El 21 de febrero de 1822, un decreto del hispanófobo Agustín de Iturbide clausuró este hospital, sin dar más opción alternativa a los nativos mexicanos, que morir en la calle y desatendidos. Destruir la herencia hispana era preferible a la salud de sus compatriotas.
En el virreinato de Nueva Castilla, el hospital de Santa Ana era parecido, también dedicado a los indios nativos, con 188 camas para hombres y 88 para mujeres.
Es digno de mención el pequeño Hospital de la Caridad de Guayaquil, fundado en 1542, que contaba con sólo seis camas, porque estaba sufragado por la Hermandad de Pilotos y Maestres Navegantes del Mar del Sur. Las cuotas, necesariamente modestas, daban salud y vida, y son un ejemplo de solidaridad, en todo tiempo, porque el pasado es sustancia del presente.
Hubo hospitales especializados, como el del Amor de Dios, creado en 1539, por fray Juan de Zumárraga, obispo de México, con la anuencia de Carlos I, que estaba dedicado exclusivamente a sifilíticos. Se sostenía con la novena parte del diezmo de la Iglesia y, por disposición real, con las rentas del pueblo de Ocuituco. Tenía 150 camas y estuvo abierto hasta julio de 1788.
El primer manicomio de América data de 1567, a 75 años del descubrimiento.
Las incursiones de Sir Francis Drake y su compatriota y también corsario Bartolome Sharp no supieron respetar estas instituciones filantrópicas, y más de una hubo de ser reconstruida tras la derrota y fuga de los piratas ingleses. La inquina inglesa contra España y su obra ha sido crónica, constante y deshumanizada.
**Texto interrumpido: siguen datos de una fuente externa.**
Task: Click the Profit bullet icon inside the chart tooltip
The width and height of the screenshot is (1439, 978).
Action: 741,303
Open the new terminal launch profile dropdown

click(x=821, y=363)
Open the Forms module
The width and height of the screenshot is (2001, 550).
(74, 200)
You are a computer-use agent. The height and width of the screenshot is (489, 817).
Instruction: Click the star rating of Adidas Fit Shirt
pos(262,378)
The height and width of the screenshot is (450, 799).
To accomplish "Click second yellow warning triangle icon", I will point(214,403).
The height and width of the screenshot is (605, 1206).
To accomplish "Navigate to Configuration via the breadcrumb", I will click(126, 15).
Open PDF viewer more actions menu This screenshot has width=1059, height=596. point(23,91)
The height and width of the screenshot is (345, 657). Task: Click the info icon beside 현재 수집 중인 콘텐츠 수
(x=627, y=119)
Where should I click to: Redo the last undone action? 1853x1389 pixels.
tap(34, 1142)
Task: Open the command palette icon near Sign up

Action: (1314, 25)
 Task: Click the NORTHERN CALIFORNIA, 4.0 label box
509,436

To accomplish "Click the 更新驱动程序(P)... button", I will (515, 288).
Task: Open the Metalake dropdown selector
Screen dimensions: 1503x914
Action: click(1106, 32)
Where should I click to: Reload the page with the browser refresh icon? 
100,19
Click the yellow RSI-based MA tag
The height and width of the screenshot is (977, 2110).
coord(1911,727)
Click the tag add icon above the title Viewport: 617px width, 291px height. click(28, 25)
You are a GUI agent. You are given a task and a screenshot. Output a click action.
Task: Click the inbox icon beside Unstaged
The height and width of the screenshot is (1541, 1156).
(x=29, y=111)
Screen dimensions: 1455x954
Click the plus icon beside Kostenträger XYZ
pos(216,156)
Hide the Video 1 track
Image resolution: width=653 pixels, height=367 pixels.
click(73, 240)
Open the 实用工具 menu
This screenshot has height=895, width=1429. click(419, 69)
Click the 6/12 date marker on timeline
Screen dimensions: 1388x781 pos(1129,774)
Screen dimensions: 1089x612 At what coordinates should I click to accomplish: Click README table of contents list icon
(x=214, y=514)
Sobre la inmensa obra hispana en pro de la salud pública, brilla refulgente el esplendor de la heroica expedición de la viruela, que dio la vuelta al mundo en el transcurso de dos años, bajo la dirección del Dr. Balmis, vacunando gratuitamente (Inglaterra cobraba, aunque ponía dosis caducadas…) a quienes se dejaban. En estas mismas páginas (20/5/2024), ya publiqué una columna monográfica, bajo el título “La investigación en Hispanoamérica”, desglosando las peripecias de aquella epopeya gigantesca. Por tanto, no me voy a repetir, porque el lector puede encontrar el texto con facilidad. Entonces, hubo una voluntad, la del pobre Carlos IV, necesitado de redimir su imagen; un agente azaroso, la variola mortífera, que diezmaba a la población; y una tradición, una cultura de promoción de la salud, que venía acompañando la acción política española, desde Isabel y Fernando.
Es decir, que aquella obra cumbre proviene de estos antecedentes que recordamos hoy, que son los ríos afluentes, como el Paraná y el Uruguay del Mar del Plata, en la obra de excelencia de la sanidad en Hispanoamérica que presenta España, con la máxima humildad —la humildad es la verdad—, dejó dicho Santa Teresa, y sin necesidad de orgullo. Primero Castilla y luego España, cumplieron con su deber de protección y dejaron un modelo de ejercicio del poder directo, el que hace obra, y del oblicuo, el que se superpone a las ideologías y a las leyendas, las precede y subsiste en el tiempo futuro.